C'est marquant que pour un livre aussi étudié et travaillé (les notes recensent un nombre de sources historiques impressionnant dans cinq langues), Yourcenar ce soit laissé aller à ce genre d'erreur grossière. Dans la même veine, le ton du début de cette 'lettre' n'a rien à voir avec la fin, où Hadrien est moribond, et pour nous le faire comprendre Yourcenar abuse des points de suspensions et des phrases courtes comme s'il écrivait à bout de souffle.


crocodile mangeant un homme qui rédige son journal intime
Cher Marc-Aurèle, je suis à l'agonie ...
Mais c'est un détail, qui m'a juste amusé, et n'enlève rien à la valeur du bouquin. Et c'est le second point, le talent avec lequel Yourcenar dépeint l'amour.



Un des thèmes centraux est l'amour d'Hadrien pour le jeune Antinoë. Fait historique. Comme dans "Alexis", Yourcenar étudie cet amour passionné par la bande. D'Antinoë, on ne saura rien. Vaguement son apparence. Rien de son caractère. Et même sa mort qui a une dimension dramatique: il se suicide dans une sorte de sacrifice religieux pour la sécurité d'Hadrien, fait apparaitre le personnage comme juste un peu stupide.
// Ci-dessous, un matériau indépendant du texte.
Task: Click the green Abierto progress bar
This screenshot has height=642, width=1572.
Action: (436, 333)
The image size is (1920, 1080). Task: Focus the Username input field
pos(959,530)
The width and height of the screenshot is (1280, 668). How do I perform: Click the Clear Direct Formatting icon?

Car ce qui compte ce n'est pas Antinoë, ni son caractère. C'est la façon dont cet amour transporte Hadrien, et l'enthousiasme de l'empereur. Qu'importe l'objet de cet amour. Qu'importe s'il le mérite, ou en abuse, ou comment il y réagit. Seul compte le ressenti d'Hadrien.


Je disais comme dans "Alexis" du même auteur. Cette façon super originale, de traiter l'amour marche parce que ca permet d'éviter le pathos et la sentimentalité facile. Et dans "Alexis" ca permet en plus de donner un coté thriller à l'intrigue : quel est le secret inavouable qu'Alexis ne peut déclarer à sa femme? bon, comme "l'œuvre au noir". Mais je m'égare.
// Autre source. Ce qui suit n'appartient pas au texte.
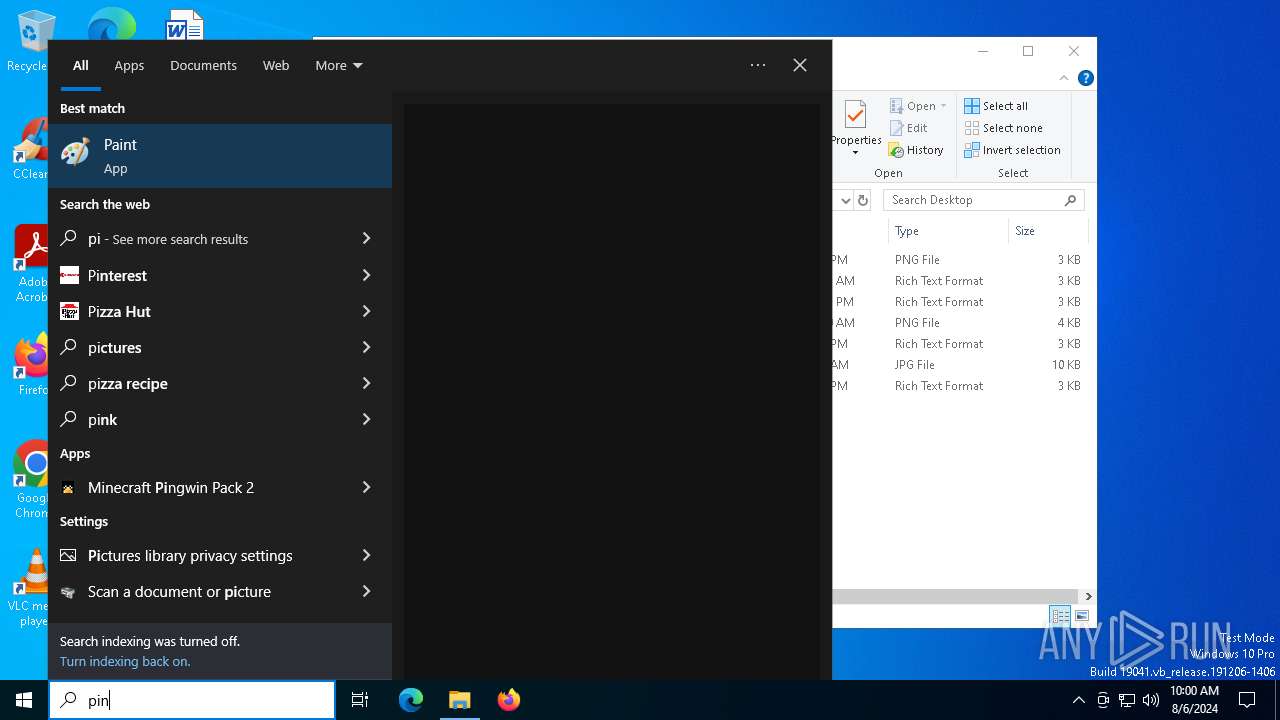Click the Pizza Hut result icon
Image resolution: width=1280 pixels, height=720 pixels.
[x=69, y=312]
sources pour mémoire d'hadrien de yourcenar
Personne n'a le temps pour toutes ces sources


Passons à ma troisième remarque sur ce livre: il est antisémite. Je grossis sans doute le trait. Mais, même moi, qui ne suis pas particulièrement israëlophile (Dieudonné me fait rire) j'ai eu du mal dans les moments ou Hadrien relate sa campagne en Judé.
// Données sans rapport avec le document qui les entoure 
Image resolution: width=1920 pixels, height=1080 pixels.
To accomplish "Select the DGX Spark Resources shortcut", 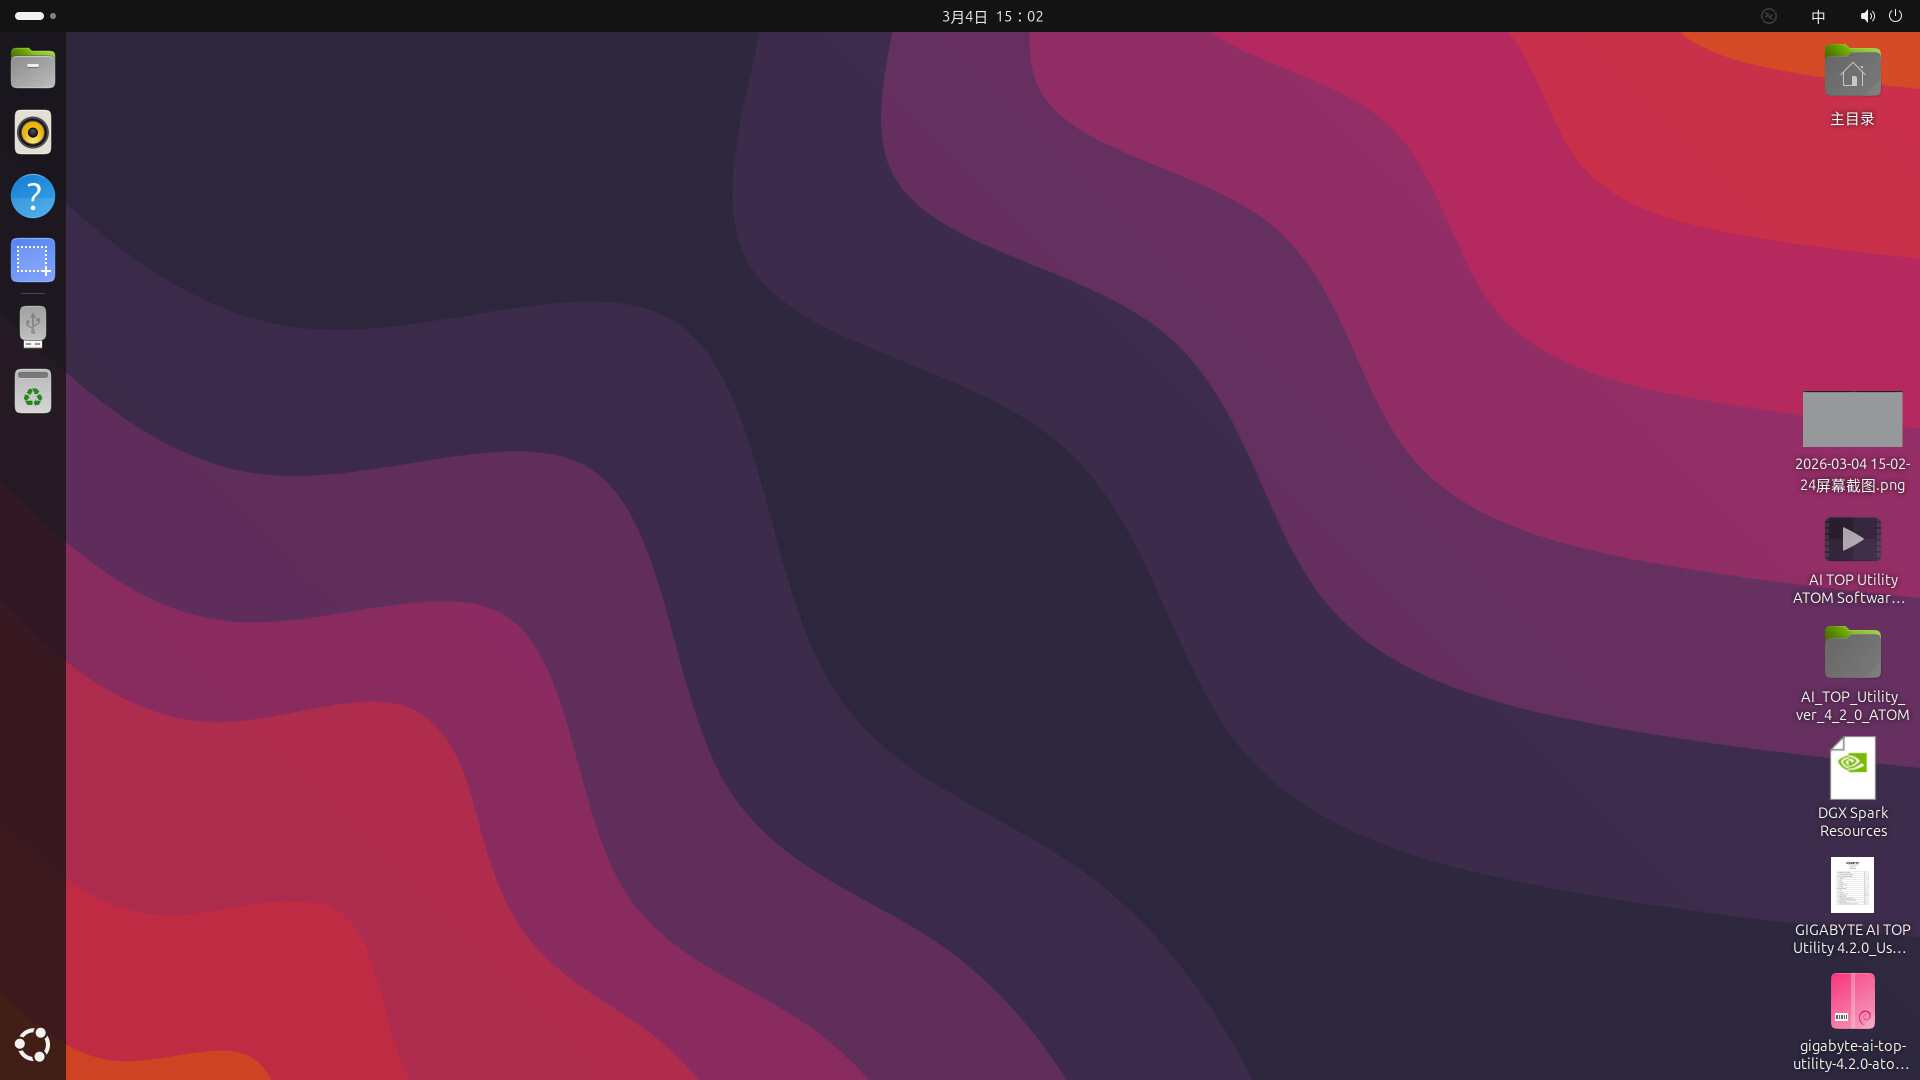I will pos(1852,768).
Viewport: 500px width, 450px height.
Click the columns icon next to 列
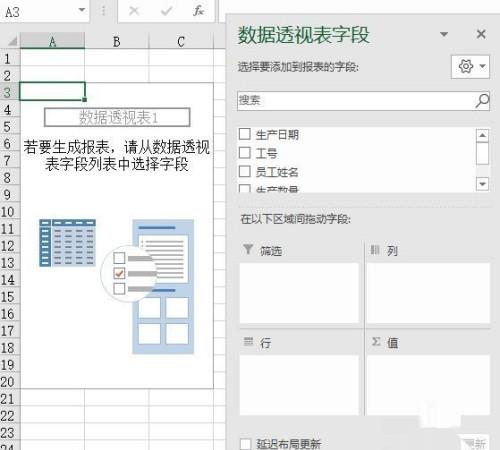[375, 250]
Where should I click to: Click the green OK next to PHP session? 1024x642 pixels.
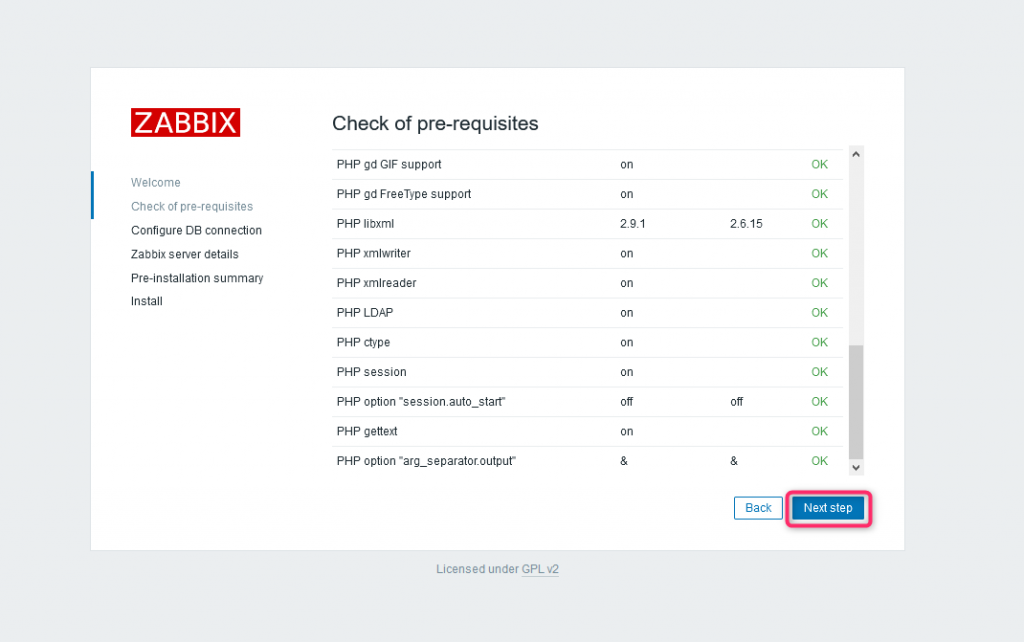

Le chapitre semble ne jamais finir sur le ressentiment d'Hadrien envers le fanatisme des juifs et leurs vices et la stupidité de leur religion. C'est tout aussi insupportable que les remarques déplacées de Houellebecq sur le fanatisme et la stupidité des musulmans. C'est peut être pire, parce que ce livre est écrit après guerre. Parce qu'aussi, selon la façon d'écrire de Yourcenar ca semble ne jamais finir. Elle fait mine de passer à un autre sujet puis elle revient sur le thème principale. C'est comme cela qu'elle écrit et ca donne l'impression de cerner un personnage quand le propos est la caractérisation. Là ça fait un discours à charge contre les juifs. Houellebecq dans sa musulmanophobie est plus subtil: Il met d'abord en scène un père tué par un musulman jaloux, puis 200 pages plus loin, une collègue violée par des arabes, et à la fin du livre la femme de la vie du narrateur tué par des terroristes musulmans. Résumé comme ça c'est bien lourdingue, mais sur 600 pages ca passe tout seul, et on est presque ému par tout les malheurs qui arrivent au narrateur par la faute des musulmans.

Bref, je doute que Yourcenar soit antisémite. Je ne comprends donc pas trop pourquoi ce chapitre me choque à ce point. Surtout que quand je lis des personnages d'Ellroy qui sont fondamentalement raciste, antisémite, xénophobe et misogyne, je les trouve plutôt attachant.J'imagine que ce qui choque chez Houellebecq ou Yourcenar, c'est que rien d'autre dans le personnage qui exprime l'opinion anti-fanatique, ne semble jamais le choquer. Soudain, le personnage abhorre le fanatisme. Et comme par hasard, uniquement un seul type de fanatisme, et il est tout à coup super susceptible à ce sujet, alors qu'il se fout de tout le reste.Ca reste un livre qui se laisse lire. Je préfère tout de même "L'œuvre au noir " en roman historique et "Alexis" en roman gay.